The problem with executive orders is that they’re often used to make, instead of just implement, law. So, instead of issuing new and different executive orders, Obama should not only fulfill his promise to dump the bad ones, but should also end this practice of using them to make new law, or to interpret existing law to enhance the executive’s power.
“There’s a lot that the president can do using his executive authority without waiting for congressional action, and I think we’ll see the president do that,” Podesta said. “I think that he feels like he has a real mandate for change. We need to get off the course that the Bush administration has set.” #
Executive Orders have the Power of Law?
Executive orders “have the power of law and they can cover just about anything,” [University of Richmond law professor Carl] Tobias said in a telephone interview. #
According to Wikipedia, however, only those orders which are made in order to implement some act of Congress carry the weight of law. In other words, the only valid executive orders are those that Congress authorizes the President to make in order to implement law.

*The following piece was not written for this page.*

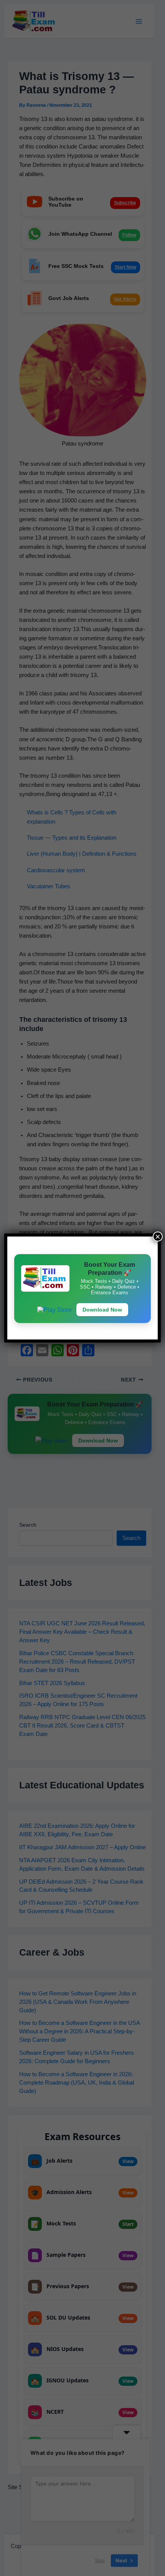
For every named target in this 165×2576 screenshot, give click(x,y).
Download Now (102, 1310)
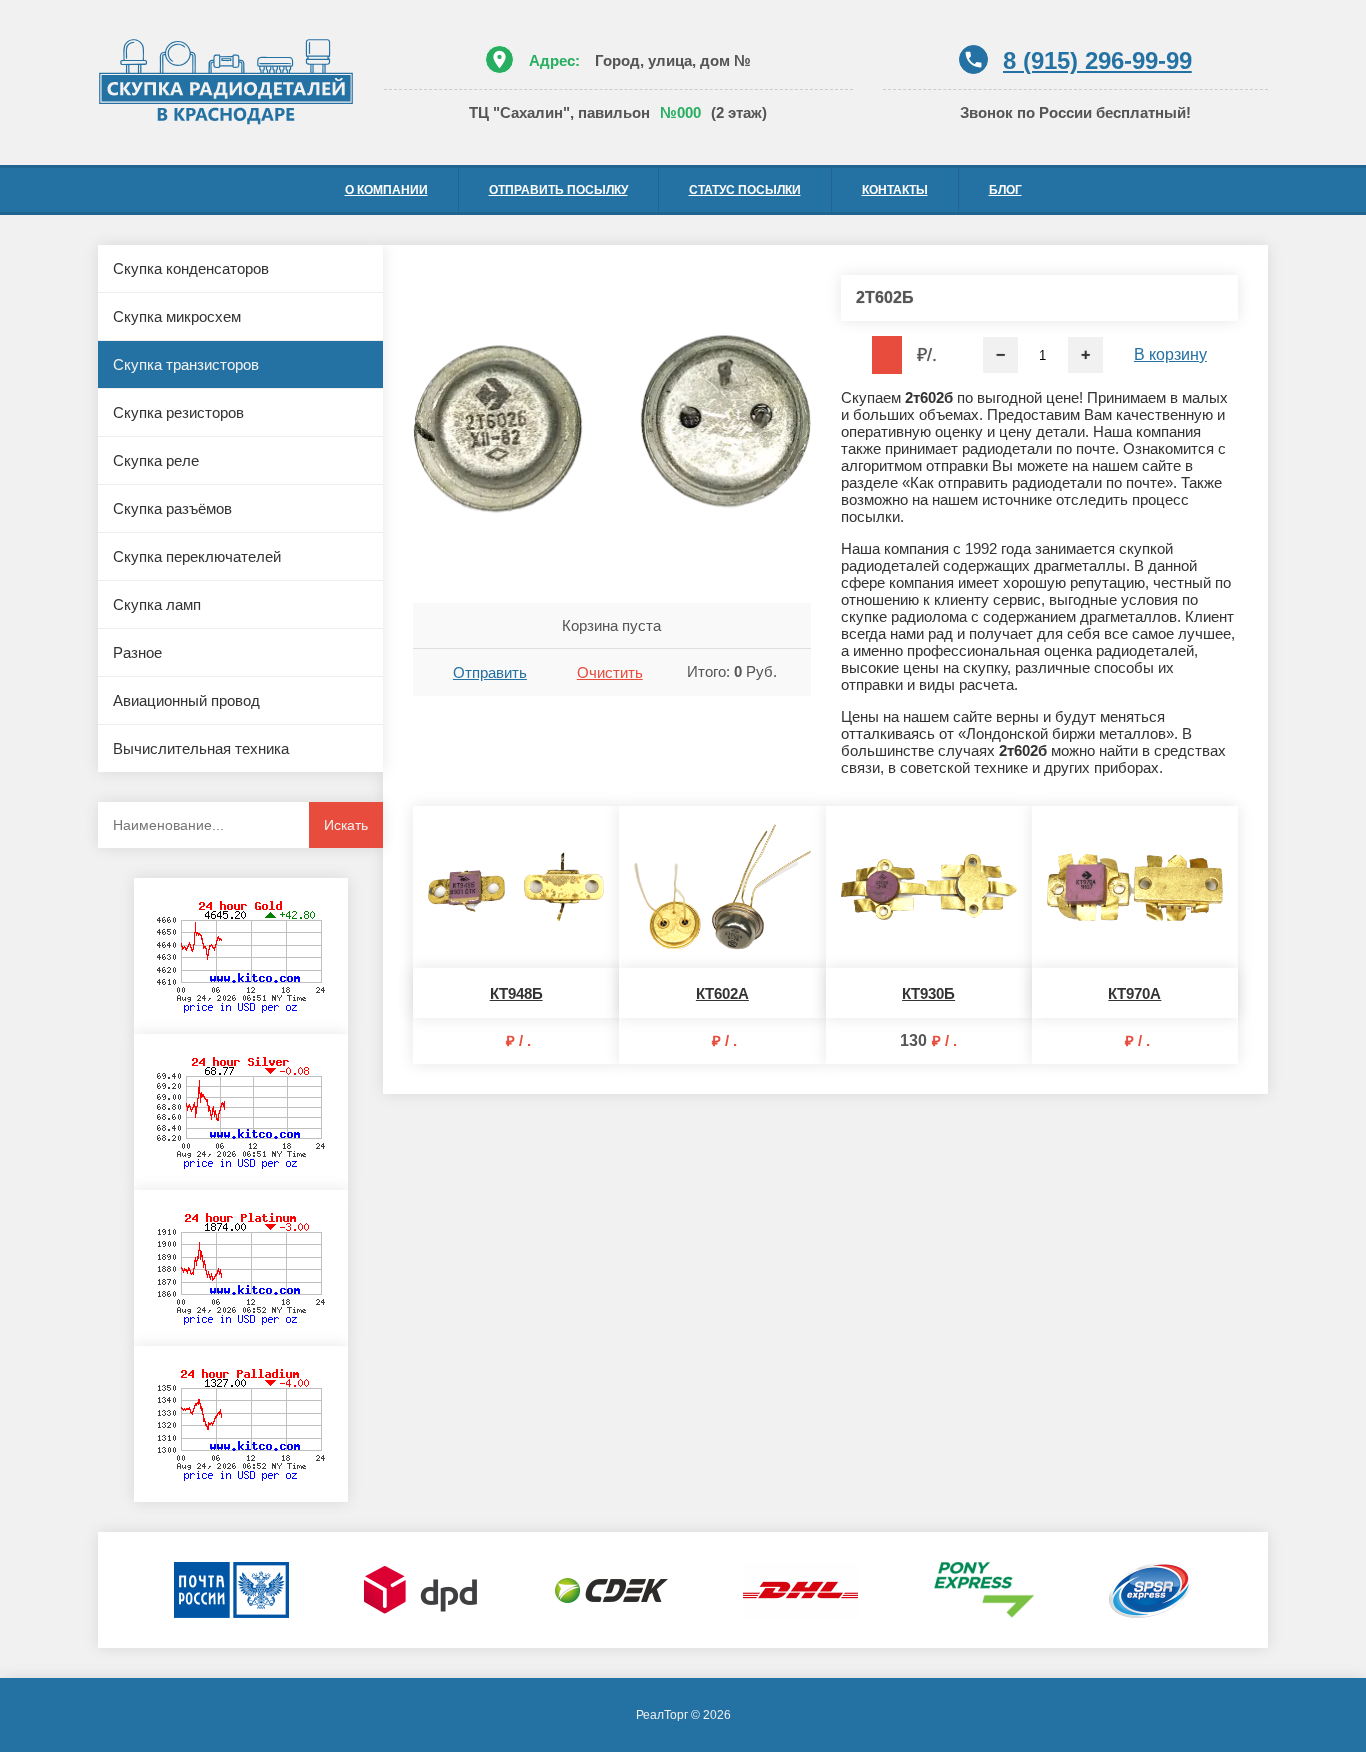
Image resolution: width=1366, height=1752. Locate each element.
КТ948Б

And this makes sense, because the only basis in the Constitution for an executive order is in Article II, Section 1:
The executive power shall be vested in a President of the United States of America.
and Article II, Section 3:
he [the President] shall take care that the laws be faithfully executed
Confirmed by Supreme Court
In fact, the Supreme Court ruled that President Truman’s 1952 order to place all steels mills in the US under federal control was invalid because it was an attempt to make law.
Combat the Unitary Executive!
How are we going to combat this trend toward the unitary executive? Unless you like being ruled by kings, and don’t mind regressing in time to before the American Revolution, executive orders as they’re used today are pernicious. Don’t let Obama get away with using the power Bush grabbed and pushing it even further!